- _PROVIDED RECORDS_
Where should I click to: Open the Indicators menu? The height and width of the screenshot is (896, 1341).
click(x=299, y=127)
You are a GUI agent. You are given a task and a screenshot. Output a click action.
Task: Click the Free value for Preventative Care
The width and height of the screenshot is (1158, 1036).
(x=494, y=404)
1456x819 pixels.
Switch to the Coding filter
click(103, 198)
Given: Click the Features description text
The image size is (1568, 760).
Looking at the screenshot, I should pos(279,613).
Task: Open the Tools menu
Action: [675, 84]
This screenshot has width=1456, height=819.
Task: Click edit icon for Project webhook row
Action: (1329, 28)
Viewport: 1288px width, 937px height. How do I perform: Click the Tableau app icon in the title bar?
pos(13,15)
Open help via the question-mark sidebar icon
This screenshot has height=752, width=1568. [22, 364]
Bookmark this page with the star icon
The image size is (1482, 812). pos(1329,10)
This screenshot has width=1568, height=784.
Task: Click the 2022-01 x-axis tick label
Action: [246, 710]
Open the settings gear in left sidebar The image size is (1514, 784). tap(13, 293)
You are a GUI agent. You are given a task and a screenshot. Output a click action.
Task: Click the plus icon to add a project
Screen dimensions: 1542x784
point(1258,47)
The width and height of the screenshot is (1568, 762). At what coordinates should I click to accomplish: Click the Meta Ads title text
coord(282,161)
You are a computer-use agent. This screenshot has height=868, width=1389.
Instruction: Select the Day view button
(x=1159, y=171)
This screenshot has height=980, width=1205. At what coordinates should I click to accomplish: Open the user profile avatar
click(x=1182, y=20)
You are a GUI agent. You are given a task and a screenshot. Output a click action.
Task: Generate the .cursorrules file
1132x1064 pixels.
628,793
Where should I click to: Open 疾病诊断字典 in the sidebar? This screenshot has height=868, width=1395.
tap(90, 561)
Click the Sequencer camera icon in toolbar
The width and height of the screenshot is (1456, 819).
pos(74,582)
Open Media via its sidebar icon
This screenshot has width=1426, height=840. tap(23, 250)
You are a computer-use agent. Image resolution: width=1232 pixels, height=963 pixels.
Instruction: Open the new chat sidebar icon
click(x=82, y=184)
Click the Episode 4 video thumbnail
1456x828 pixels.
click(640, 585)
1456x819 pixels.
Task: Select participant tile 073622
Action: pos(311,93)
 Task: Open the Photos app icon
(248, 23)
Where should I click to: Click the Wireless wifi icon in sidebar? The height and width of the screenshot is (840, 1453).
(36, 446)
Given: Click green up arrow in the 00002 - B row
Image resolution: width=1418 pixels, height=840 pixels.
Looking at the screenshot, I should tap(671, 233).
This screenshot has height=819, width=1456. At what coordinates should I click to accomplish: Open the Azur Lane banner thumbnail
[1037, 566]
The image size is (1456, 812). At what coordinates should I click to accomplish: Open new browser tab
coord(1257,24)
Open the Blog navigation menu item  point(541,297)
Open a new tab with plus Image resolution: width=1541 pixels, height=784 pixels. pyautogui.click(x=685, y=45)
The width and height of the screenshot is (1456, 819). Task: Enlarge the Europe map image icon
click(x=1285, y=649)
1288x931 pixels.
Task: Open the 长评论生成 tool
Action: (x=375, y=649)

- _THE TASK_
Everything from the first line of the records above through the line containing "Open the settings" should be restated word for word; leave out all other lines.

- _ANSWER SPACE_
Where should I click to: Open the Indicators menu? The height and width of the screenshot is (896, 1341).
click(x=299, y=127)
You are a GUI agent. You are given a task and a screenshot. Output a click action.
Task: Click the Free value for Preventative Care
The width and height of the screenshot is (1158, 1036).
(x=494, y=404)
1456x819 pixels.
Switch to the Coding filter
click(103, 198)
Given: Click the Features description text
The image size is (1568, 760).
Looking at the screenshot, I should pos(279,613).
Task: Open the Tools menu
Action: [675, 84]
This screenshot has width=1456, height=819.
Task: Click edit icon for Project webhook row
Action: (1329, 28)
Viewport: 1288px width, 937px height. How do I perform: Click the Tableau app icon in the title bar?
pos(13,15)
Open help via the question-mark sidebar icon
This screenshot has height=752, width=1568. [22, 364]
Bookmark this page with the star icon
The image size is (1482, 812). pos(1329,10)
This screenshot has width=1568, height=784.
Task: Click the 2022-01 x-axis tick label
Action: [246, 710]
Open the settings gear in left sidebar The image size is (1514, 784). tap(13, 293)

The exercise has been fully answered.